Chapter 12 - Uncovering a Sense of Perseverance, starts with this, "We are stronger than we know." I want to ring that sentence out to each of you like a mantra or send it out on a long fishing rod through this page, so that you take it in, breathe it in. And it's not just that each of us, individually, are stronger than we realize (which we are), but also as a group. Powerful things happen in communities, whether they be in a neighborhood, a family, a workplace, a knitting group, or a gathering of creative bloggers. All of our creative energies bounce around and off one another in amazing and unseen ways which tip the dominoes of our life in wild, unexpected directions. I don't know how to explain the phenomenon of group energy, but I feel it and it's exciting. Over the last twelve weeks, the shifts for you may have been tiny or large, but they will continue to ripple out as if in a huge lake, having an effect on the road you are headed down. I remember I had that experience with The Artist's Way, I was still feeling the effects for months and months after, as I took many creative leaps. So, keep an eye out for continued shifts.

The Divining Rod that asks us to look at what has changed over the last 12 weeks in this chapter (p260) and the one in the last chapter, were really helpful for me in seeing the shifts that have taken place. Sometimes shifts are so subtle that I don't recognize them. Through asking those questions I realized my sense of color has shifted, I'm doing better at seeking out connections with others, and in trusting myself. It's good to reflect, so if you haven't already, take some time to look back and see what shifts may have happened for you.

I've been resisting writing about the final chapter as I struggle a bit with endings. I know, every ending is a beginning though, and I'm ready to launch. The last chapter is loaded with good reminders, almost a gift bag of tools for the road. We are reminded to be consistent (whether we feel like it or not), to show up (often the hardest part), to self-nurture, to find inspiration everywhere and treat ourselves to experiences that fill our well, to give ourselves credit for what we have done, give ourselves permission to make art (writing, music, food, whatever) badly, to play regularly, and to enlist the support of others in our goals and dreams.
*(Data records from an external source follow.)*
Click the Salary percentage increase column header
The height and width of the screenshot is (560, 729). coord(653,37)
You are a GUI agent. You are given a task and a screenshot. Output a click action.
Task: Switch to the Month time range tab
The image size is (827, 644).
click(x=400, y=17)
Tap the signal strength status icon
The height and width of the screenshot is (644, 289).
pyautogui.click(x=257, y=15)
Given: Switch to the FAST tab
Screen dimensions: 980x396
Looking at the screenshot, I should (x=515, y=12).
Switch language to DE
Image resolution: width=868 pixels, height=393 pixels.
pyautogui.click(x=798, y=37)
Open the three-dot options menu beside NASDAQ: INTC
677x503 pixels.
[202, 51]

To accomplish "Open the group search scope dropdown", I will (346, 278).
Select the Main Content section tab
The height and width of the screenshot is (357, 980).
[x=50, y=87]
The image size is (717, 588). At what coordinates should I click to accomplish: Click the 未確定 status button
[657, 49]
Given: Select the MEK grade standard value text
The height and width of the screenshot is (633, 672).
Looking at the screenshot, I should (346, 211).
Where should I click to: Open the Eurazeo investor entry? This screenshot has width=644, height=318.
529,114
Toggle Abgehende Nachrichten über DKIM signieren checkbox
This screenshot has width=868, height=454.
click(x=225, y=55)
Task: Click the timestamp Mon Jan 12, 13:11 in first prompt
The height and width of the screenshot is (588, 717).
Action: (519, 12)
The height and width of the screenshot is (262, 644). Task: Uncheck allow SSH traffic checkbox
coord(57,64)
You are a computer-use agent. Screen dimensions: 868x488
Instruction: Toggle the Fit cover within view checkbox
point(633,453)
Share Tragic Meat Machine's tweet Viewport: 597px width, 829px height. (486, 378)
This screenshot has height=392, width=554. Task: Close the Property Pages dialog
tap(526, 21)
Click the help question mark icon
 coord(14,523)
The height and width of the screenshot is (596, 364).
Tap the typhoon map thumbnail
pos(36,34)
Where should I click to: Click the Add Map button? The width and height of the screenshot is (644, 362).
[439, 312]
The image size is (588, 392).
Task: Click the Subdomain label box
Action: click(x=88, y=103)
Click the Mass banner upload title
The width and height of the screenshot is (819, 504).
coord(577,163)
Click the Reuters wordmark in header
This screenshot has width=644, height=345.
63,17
What I've learned through this twelve weeks, is that I feel much better when I'm working at my art, when I'm taking those next small steps, one bit at a time. It sounds so simple, so obvious, but sometimes I need to be reminded. By doing morning pages, I feel a sense of accomplishment, my head is cleared and I already feel productive, self-esteem increases and I am ready to work. I've sensed something new in my art. Cameron touched on it when she wrote, "When artists are working regularly, they are spiritually centered. The act of making art is a spiritual act and our daily exposure to this realm does have an impact on our personality. It does not matter what language we use to describe it..." Sometimes I have trouble relating to the form in which Cameron speaks about this connection. I think of it as spirituality, the Universe, intuition. But she's right, it doesn't matter what you call it. I do feel more centered. And when I'm away from creating, I feel less so. That's so good for me to recognize.

If you did not finish the book, if you got stalled along the way, don't let it get you down. Focus on what you did do and give yourself credit. There's no one perfect way to do this kind of work. Sometimes it's hard to contain everything you want in a week, sometimes the timing is off. Feel free to go back to chapters and exercises that you missed. Some people in the group started a little later and haven't quite finished, so feel free to keep checking in. I've met so many wonderful people through this group and I hope to stay in touch. I plan on continuing with my morning pages, artist dates and walks and soon my journey will continue as I lead an in person group through The Artist's Way this summer at the Wish Studio! I'm so excited for this opportunity to stand in as a guide and watch as others explore and expand their own creativity. I've worked through The Artist's Way numerous times now and have also gone through Walking in this World. The good thing about these books is that they are good to return to from time to time as there are always new insights to grasp as we are always at a new place on our path. It seems I've been on this path for a very long time and I'm always learning from others and from myself.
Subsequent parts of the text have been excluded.